[RECORDS FOR PROCESSING]
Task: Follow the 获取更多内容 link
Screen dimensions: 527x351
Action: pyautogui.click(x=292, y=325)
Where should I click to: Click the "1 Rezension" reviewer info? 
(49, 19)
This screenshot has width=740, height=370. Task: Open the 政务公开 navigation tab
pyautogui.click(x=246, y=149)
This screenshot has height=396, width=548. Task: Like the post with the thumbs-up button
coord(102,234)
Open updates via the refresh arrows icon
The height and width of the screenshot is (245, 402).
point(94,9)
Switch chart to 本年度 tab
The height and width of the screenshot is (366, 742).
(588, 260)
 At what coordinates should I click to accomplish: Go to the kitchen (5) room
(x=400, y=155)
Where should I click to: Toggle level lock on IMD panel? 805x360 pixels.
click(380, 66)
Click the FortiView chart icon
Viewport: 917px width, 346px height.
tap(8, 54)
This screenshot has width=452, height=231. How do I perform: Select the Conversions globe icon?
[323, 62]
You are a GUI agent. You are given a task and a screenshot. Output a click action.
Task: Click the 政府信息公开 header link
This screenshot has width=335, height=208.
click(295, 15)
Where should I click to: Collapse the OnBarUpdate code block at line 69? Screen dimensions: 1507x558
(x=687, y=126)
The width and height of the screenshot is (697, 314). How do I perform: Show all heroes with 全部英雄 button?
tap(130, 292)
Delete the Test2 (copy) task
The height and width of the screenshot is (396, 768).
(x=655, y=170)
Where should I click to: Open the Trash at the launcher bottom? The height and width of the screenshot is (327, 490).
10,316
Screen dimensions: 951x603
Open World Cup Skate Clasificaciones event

[WHAT YOU WILL DO] What should come out is the exact run of lines from the one holding "This screenshot has width=335, height=208." through the end of the records above, and nothing besides.

[EXERCISE OUTPUT]
This screenshot has width=335, height=208.
click(295, 15)
Where should I click to: Collapse the OnBarUpdate code block at line 69? Screen dimensions: 1507x558
(x=687, y=126)
The width and height of the screenshot is (697, 314). How do I perform: Show all heroes with 全部英雄 button?
tap(130, 292)
Delete the Test2 (copy) task
The height and width of the screenshot is (396, 768).
(x=655, y=170)
Where should I click to: Open the Trash at the launcher bottom? The height and width of the screenshot is (327, 490).
10,316
Screen dimensions: 951x603
Open World Cup Skate Clasificaciones event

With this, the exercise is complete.